RECORDS FOR THIS EXERCISE:

»»

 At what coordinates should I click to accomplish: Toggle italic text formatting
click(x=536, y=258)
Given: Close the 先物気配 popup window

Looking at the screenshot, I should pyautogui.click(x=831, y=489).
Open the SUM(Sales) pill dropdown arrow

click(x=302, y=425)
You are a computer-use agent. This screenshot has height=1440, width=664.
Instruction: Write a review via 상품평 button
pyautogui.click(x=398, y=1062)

««
»»

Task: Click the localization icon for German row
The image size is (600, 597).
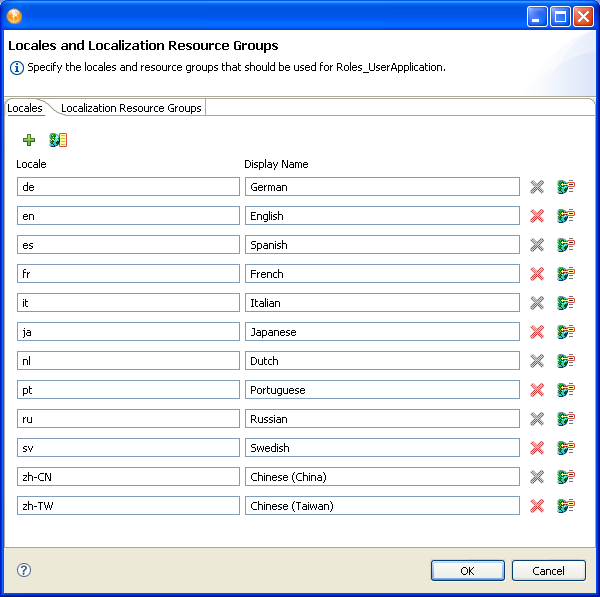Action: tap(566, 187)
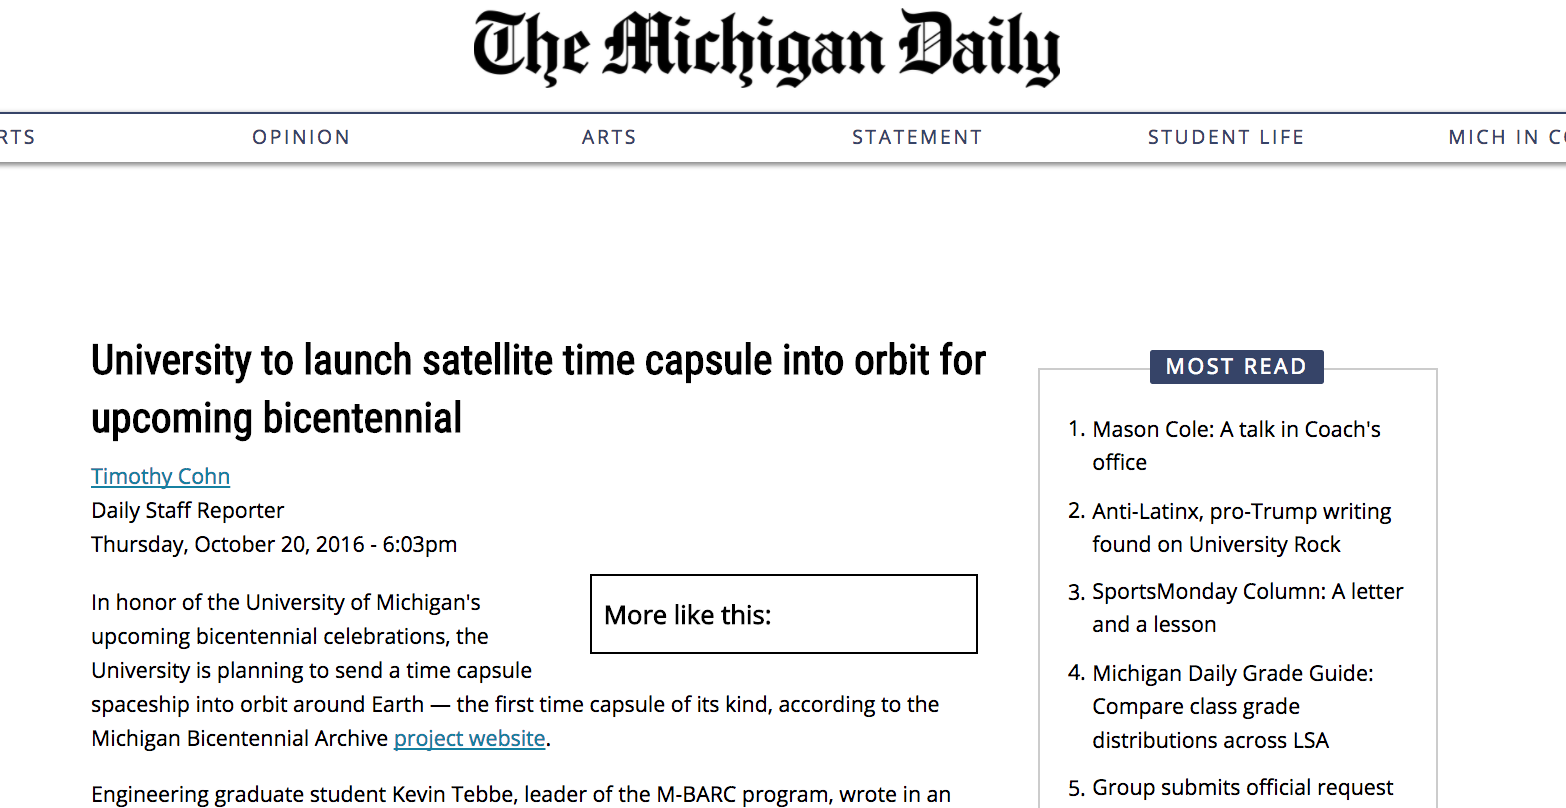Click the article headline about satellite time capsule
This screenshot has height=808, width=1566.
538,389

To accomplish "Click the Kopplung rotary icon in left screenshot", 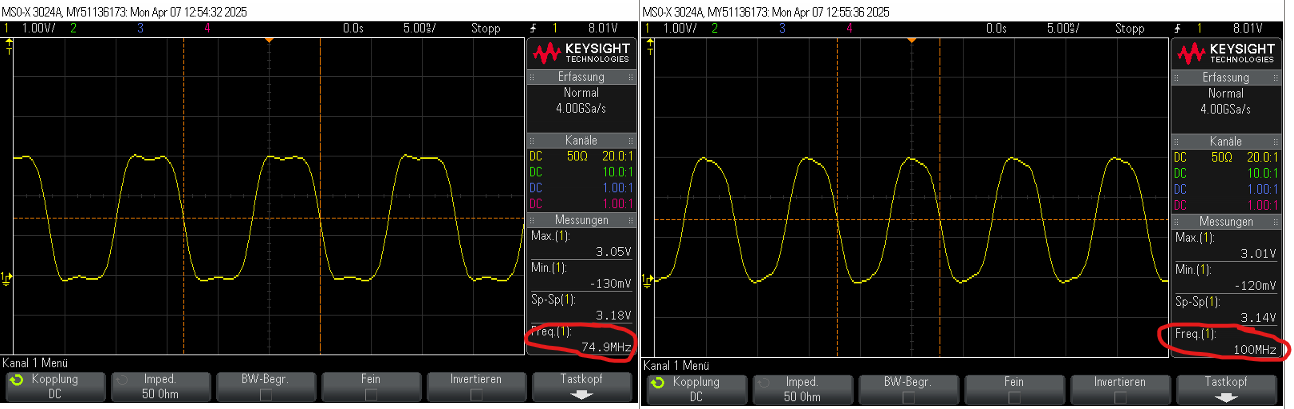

««
»»

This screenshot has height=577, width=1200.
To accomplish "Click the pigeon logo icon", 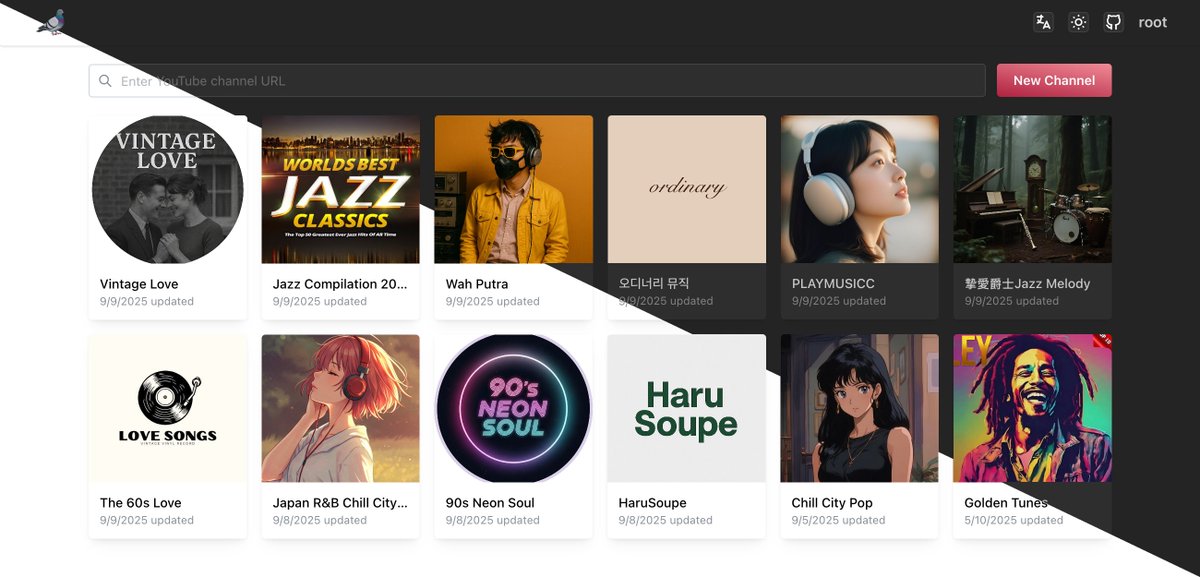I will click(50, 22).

««

TASK DETAILS:
Output only the lines above from the line that holds "The image size is (600, 597)." through the line that holds "the Kopplung rotary", both ends included, and exclude pictures.

ANSWER SECTION:
The image size is (600, 597).
Action: tap(566, 187)
Click the article headline about satellite time capsule
This screenshot has height=808, width=1566.
538,389

To accomplish "Click the Kopplung rotary icon in left screenshot", 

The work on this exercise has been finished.